> [Task statement]:
Print the lines of the data below verbatim, starting at the line that contains "The height and width of the screenshot is (660, 1200)." and ending at the line that contains "(x=777, y=324)", with both of those lines included.

═══ Extracted material ═══

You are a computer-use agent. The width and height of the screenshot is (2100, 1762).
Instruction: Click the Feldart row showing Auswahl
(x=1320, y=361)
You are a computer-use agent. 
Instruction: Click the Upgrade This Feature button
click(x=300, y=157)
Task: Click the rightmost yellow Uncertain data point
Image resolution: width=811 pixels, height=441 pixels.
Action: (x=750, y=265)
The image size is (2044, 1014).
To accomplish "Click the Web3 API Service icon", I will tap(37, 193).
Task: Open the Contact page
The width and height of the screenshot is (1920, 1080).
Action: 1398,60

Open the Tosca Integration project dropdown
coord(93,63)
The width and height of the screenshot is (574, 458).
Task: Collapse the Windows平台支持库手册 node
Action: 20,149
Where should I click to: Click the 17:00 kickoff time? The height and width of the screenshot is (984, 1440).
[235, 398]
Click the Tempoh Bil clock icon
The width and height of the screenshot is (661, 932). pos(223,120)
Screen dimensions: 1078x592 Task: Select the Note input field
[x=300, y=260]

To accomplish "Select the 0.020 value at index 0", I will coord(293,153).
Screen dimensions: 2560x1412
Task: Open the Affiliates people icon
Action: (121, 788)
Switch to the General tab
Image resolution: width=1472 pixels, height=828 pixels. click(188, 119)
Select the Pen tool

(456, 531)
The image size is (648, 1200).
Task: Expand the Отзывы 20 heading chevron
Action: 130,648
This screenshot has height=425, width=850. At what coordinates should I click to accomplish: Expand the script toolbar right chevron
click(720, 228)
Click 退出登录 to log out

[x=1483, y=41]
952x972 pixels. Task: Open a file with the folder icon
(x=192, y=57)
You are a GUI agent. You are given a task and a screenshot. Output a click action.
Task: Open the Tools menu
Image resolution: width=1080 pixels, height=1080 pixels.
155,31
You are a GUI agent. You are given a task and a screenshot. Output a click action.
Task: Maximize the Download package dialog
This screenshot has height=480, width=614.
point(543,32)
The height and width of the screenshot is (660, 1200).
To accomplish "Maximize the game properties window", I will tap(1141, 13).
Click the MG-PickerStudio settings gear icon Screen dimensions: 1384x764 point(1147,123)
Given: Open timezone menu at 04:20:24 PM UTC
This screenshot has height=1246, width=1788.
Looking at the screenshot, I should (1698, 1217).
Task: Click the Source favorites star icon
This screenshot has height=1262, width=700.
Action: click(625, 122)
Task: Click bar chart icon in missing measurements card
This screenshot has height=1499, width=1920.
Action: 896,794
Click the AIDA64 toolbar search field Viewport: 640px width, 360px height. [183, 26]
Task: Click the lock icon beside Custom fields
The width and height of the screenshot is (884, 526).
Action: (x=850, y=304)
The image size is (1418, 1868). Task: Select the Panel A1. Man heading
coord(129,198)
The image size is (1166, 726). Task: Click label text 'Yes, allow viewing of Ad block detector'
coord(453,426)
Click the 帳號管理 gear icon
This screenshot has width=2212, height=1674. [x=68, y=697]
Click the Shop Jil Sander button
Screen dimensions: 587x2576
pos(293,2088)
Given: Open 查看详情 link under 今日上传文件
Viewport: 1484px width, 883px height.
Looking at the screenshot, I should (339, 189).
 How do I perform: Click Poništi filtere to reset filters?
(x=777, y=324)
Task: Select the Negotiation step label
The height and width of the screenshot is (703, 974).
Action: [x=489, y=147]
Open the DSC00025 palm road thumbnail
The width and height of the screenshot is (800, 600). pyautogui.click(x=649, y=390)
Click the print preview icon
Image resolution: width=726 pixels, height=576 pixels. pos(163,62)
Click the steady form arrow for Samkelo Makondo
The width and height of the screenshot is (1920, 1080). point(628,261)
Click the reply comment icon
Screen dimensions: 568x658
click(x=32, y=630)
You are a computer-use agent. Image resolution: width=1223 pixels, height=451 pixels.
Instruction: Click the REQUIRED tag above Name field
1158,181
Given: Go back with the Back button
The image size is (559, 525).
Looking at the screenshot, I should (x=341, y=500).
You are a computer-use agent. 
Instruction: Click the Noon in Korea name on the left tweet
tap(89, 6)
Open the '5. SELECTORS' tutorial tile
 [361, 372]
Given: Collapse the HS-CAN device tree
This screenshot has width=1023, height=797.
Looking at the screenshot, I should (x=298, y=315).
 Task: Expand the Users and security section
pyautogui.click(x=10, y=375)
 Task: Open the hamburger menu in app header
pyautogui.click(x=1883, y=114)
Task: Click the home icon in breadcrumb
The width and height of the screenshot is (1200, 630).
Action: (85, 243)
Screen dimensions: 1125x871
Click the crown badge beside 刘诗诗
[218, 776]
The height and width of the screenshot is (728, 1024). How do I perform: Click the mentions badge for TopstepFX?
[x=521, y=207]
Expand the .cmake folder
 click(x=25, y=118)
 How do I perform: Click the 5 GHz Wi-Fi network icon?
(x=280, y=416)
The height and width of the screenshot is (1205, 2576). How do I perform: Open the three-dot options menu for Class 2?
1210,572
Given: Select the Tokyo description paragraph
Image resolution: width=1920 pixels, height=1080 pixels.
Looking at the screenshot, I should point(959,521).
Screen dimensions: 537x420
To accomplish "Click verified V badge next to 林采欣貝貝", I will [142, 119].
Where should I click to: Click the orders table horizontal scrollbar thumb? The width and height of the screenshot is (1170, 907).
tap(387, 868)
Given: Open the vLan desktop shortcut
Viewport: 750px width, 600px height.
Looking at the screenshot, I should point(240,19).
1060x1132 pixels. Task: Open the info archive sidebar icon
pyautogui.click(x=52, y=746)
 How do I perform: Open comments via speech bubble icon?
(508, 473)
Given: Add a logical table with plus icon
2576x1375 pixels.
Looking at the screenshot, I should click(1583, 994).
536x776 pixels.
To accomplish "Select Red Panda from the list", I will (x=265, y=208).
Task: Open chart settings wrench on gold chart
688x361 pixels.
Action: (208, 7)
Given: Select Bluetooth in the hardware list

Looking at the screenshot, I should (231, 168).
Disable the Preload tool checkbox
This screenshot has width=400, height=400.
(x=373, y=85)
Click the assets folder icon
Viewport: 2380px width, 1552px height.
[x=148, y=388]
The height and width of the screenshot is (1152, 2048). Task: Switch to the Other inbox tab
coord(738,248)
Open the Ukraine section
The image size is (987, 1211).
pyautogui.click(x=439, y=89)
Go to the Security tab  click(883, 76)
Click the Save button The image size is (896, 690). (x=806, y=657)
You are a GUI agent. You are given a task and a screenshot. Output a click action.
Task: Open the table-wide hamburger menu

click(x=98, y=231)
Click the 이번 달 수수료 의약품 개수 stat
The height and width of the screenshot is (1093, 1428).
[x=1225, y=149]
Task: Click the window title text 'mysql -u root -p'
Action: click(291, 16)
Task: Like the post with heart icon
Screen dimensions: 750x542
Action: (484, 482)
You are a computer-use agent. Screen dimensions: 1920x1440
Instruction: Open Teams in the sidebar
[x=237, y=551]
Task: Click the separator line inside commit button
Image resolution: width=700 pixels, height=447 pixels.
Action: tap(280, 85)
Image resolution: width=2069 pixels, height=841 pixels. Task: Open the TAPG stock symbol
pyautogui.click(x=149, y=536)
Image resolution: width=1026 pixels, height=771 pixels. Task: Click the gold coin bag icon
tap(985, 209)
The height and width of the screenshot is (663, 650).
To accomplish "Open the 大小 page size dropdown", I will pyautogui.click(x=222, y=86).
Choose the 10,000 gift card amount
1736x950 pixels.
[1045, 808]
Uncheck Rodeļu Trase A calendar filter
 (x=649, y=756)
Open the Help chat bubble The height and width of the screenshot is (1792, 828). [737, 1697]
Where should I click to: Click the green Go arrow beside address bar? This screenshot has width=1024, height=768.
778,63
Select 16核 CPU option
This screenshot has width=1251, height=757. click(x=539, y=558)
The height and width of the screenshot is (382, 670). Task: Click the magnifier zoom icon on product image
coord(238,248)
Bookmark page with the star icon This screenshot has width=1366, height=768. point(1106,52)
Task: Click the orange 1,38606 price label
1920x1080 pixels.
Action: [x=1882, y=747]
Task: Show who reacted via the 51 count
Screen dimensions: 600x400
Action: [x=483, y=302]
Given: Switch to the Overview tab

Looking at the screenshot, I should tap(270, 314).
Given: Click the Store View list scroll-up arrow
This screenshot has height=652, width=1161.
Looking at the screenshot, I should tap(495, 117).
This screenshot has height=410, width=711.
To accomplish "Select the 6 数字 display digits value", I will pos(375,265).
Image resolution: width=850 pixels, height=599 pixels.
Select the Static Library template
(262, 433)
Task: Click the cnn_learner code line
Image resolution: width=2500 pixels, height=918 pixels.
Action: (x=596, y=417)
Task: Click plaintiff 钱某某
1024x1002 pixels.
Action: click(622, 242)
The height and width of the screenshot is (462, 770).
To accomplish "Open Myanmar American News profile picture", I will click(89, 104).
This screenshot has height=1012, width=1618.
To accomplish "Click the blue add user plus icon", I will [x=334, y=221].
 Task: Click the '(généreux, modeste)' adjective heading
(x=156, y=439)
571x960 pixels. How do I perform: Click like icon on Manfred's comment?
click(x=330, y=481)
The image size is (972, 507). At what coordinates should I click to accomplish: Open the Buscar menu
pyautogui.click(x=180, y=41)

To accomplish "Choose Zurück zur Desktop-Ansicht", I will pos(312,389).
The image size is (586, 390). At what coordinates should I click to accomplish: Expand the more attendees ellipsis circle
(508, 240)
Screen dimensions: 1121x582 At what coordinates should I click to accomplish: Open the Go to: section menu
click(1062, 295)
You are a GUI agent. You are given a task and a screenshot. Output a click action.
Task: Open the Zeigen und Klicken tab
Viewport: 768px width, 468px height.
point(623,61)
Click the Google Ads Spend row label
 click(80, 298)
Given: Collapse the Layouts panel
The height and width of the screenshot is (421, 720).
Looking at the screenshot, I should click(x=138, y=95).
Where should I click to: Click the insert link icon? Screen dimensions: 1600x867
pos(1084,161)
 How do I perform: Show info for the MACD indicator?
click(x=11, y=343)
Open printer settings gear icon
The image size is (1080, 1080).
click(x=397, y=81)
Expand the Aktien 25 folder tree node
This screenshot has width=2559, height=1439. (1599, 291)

═══

> [Complete output]:
The height and width of the screenshot is (660, 1200).
To accomplish "Maximize the game properties window", I will tap(1141, 13).
Click the MG-PickerStudio settings gear icon Screen dimensions: 1384x764 point(1147,123)
Given: Open timezone menu at 04:20:24 PM UTC
This screenshot has height=1246, width=1788.
Looking at the screenshot, I should (1698, 1217).
Task: Click the Source favorites star icon
This screenshot has height=1262, width=700.
Action: click(625, 122)
Task: Click bar chart icon in missing measurements card
This screenshot has height=1499, width=1920.
Action: 896,794
Click the AIDA64 toolbar search field Viewport: 640px width, 360px height. [183, 26]
Task: Click the lock icon beside Custom fields
The width and height of the screenshot is (884, 526).
Action: (x=850, y=304)
The image size is (1418, 1868). Task: Select the Panel A1. Man heading
coord(129,198)
The image size is (1166, 726). Task: Click label text 'Yes, allow viewing of Ad block detector'
coord(453,426)
Click the 帳號管理 gear icon
This screenshot has width=2212, height=1674. [x=68, y=697]
Click the Shop Jil Sander button
Screen dimensions: 587x2576
pos(293,2088)
Given: Open 查看详情 link under 今日上传文件
Viewport: 1484px width, 883px height.
Looking at the screenshot, I should (339, 189).
 How do I perform: Click Poništi filtere to reset filters?
(x=777, y=324)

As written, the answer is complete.